Chris Harman, a leading British socialist and author of dozens of books and pamphlets on politics, economics, history and the Marxist tradition, died of a heart attack on November 6 at the age of 67.
His death — while in Cairo to speak at the Socialist Days conference — comes as a terrible shock. We are deeply saddened by the sudden loss of this revolutionary who was a vital participant in the struggle for a new world for half a century.
Harman was born to a working-class family in Britain and attended the London School of Economics, where he was drawn to radical politics. He was part of the British campaign against the Vietnam War, called the Vietnam Solidarity Campaign — one of the central struggles that contributed to the re-emergence of a new revolutionary left in Britain.
By the early 1960s, he had joined the International Socialists (IS), later renamed the Socialist Workers Party (SWP), an organisation in which he remained a leading figure all his life.

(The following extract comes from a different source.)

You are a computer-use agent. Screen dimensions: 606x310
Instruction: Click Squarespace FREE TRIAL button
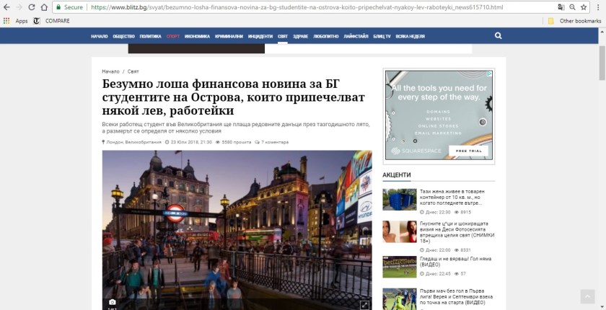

Harman was a prolific writer for the publications sponsored by the IS and SWP. He was the editor of Socialist Worker newspaper in Britain for almost constantly from 1976 until 2004, when he started editing International Socialism Journal, the SWP's theoretical quarterly.
Harman was known throughout the international left for his contributions to Marxist economic theory.
His writings also took up history. One of his last books was A People's History of the World, which presented a Marxist understanding of human history from the first examples of settled societies thousands of years ago to the international capitalist system of today.